The problem here is that most of these options are additive, which is not clear from the menu. So if you have selected (s)ign, and subsequently select (e)ncrypt, you get the equivalent of having selected (b)oth. To get the desired results in our example, the user must first (f)orget it and then select (s)ign. The menu options don't really make this clear, and do not correspond to intuitive behavior.

My pgp-send menu patch fixes this behavior. It also renames (f)orget it to the (IMO) more aesthetic (c)lear, which I think more succinctly describes what the option does: it clears any previously selected PGP options. (f)orget it might be mistaken to mean "throw this e-mail away" by an unfamiliar user.

patch for 1.4.x: patch-1.4.0.ddm.crypt-menu.1
patch for 1.5.x: patch-1.5.4.ddm.pgp-send-menu.1

At the time of this writing, these patches apply to all later versions of mutt in their series. The latest 1.4.x release is 1.4.1, and the latest 1.5.x release is 1.5.4 at this time.

pgp-auto-decode patch

Another annoyance I have with the default mutt is its support for ascii-armored plain-text PGP messages, also known as "traditional PGP" messages. There are two methods by which a PGP message may be sent, of which this is the original. The newer method uses MIME attachments to separate PGP signatures and/or encrypted messages from any plain-text message bodies. Mutt will automatically detect and decode these newer style PGP messages, but forces the user to manually decode the older style PGP messages.
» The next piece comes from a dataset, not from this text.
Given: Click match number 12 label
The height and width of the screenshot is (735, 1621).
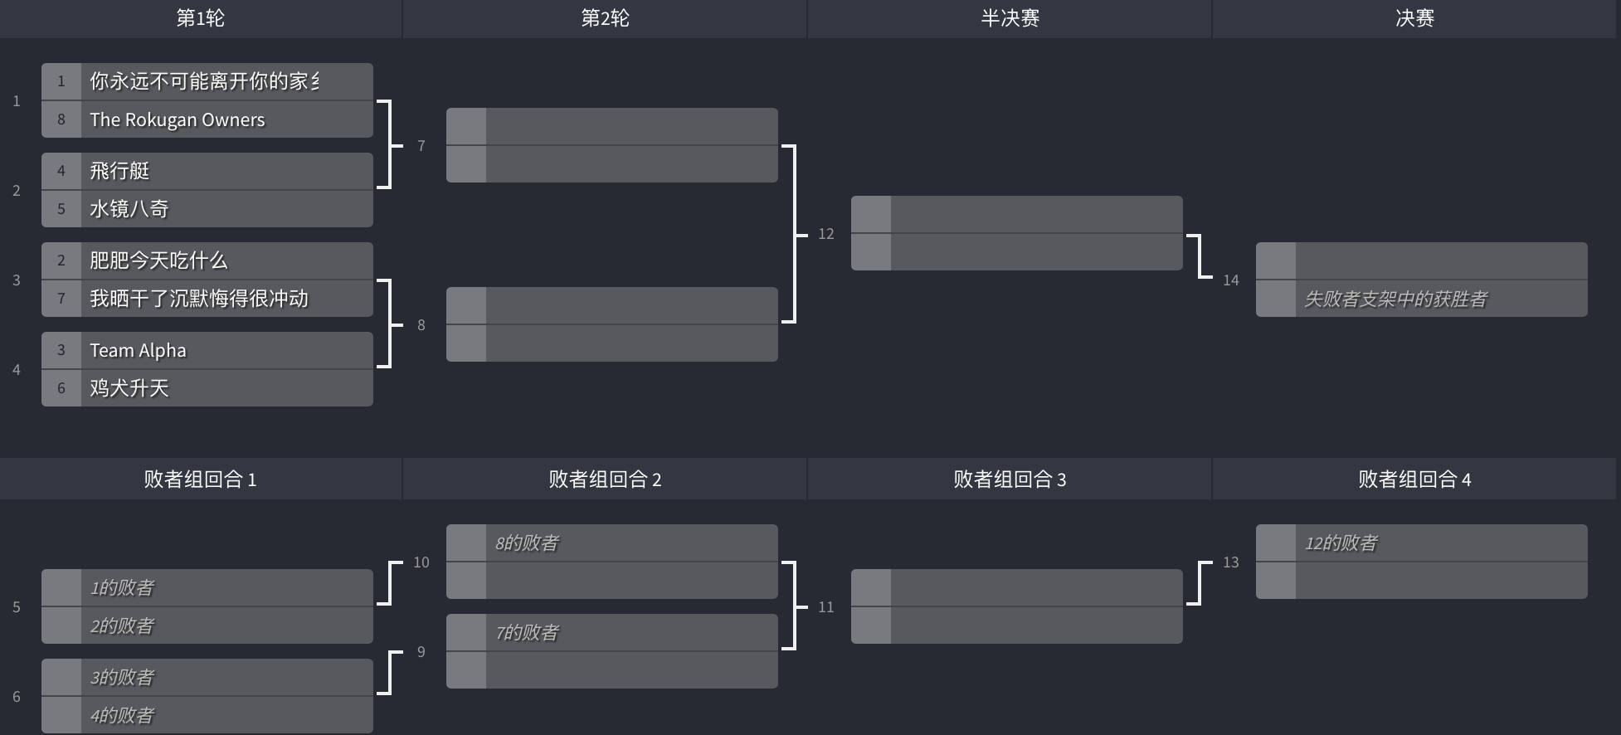Looking at the screenshot, I should [x=825, y=234].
By default, mutt provides the key sequence esc-P (capital P) to perform this function. Being required to use this key sequence may not seem like a big deal, but if you make substantial use of traditional PGP messages, it soon becomes an annoying hindrance. In addition to requiring extra unnecessary key strokes, another problem arises from the fact that once you leave a mailbox, mutt no longer remembers that a message which you have checked is a PGP message.
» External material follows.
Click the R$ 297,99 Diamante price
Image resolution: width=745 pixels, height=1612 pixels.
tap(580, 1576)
So, lets say you read a traditional PGP message, and initially decide not to respond to it. You change folders to read other new mail. You then decide that you have a response to that message after all. Without re-viewing the message (you know what it says, so there's no need to), you hit reply from the index. What you get is your editor, with the ascii-armored encrypted mail in it. Not terribly useful for purposes of replying to quoted sections of the mail. You must now quit the editor, abort the message, manually re-decode the message, and start over.

There is really no reason for this. Mutt already has all of the code to check for and decode these messages for you, so that the user should never need to do it manually. My pgp-auto-decode patch makes mutt handle these messages transparently, just as it would for PGP/MIME messages.
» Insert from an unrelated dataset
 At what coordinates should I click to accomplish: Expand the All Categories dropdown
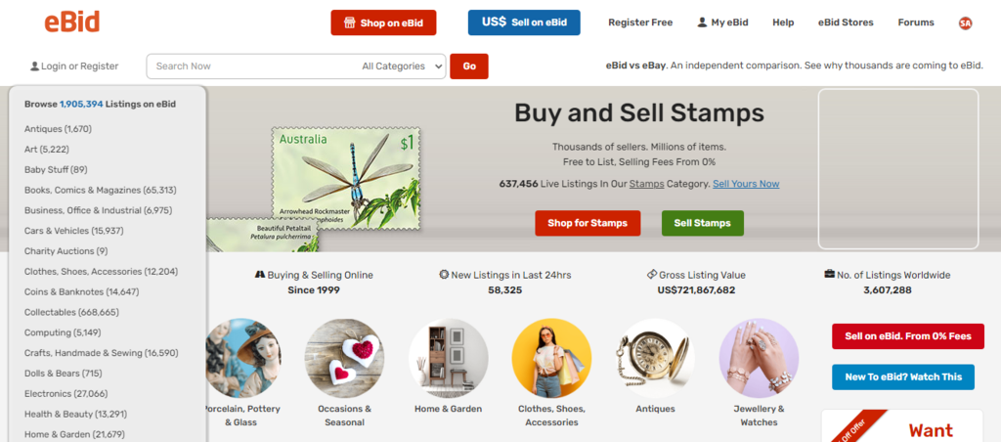(x=402, y=66)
There are two versions of the patch. The patch for mutt 1.4.x does this automatically, all the time. However, there are cases (such as message operations involving large numbers of tagged messages) when this will cause a substantial slow-down. If you don't use PGP, or never receive traditional PGP messages, this slow-down is unnecessary. So for the mutt 1.5.x version of the patch, I introduced a configuration variable to allow the user to turn this feature on or off. To turn it on, include set pgp_auto_decode=yes in your .muttrc file.

patch for 1.4.x: patch-1.4.0.ddm.pgp-always-check-traditional.2
patch for 1.5.3: patch-1.5.3.ddm.pgp-auto-decode.1
patch for 1.5.4: patch-1.5.4.ddm.pgp-auto-decode.1
patch for 1.5.6: patch-1.5.6.ddm.pgp-auto-decode.1 (submitted by Christoph Berg. Thanks!)

Note that some basic changes to the PGP code between versions 1.5.3 and 1.5.4 require a new version of the patch. The 1.5.6 version of the patch is submitted by Christoph Berg. He notes that it also should apply to the 1.5.5.1 release. If you are using the 1.5.5.1 release, using this version may (or may not) also fix some strange behavior reported involving messages erroneously being marked with the K flag (indicating they have PGP keys attached). Make sure you download the version appropriate for your version of mutt.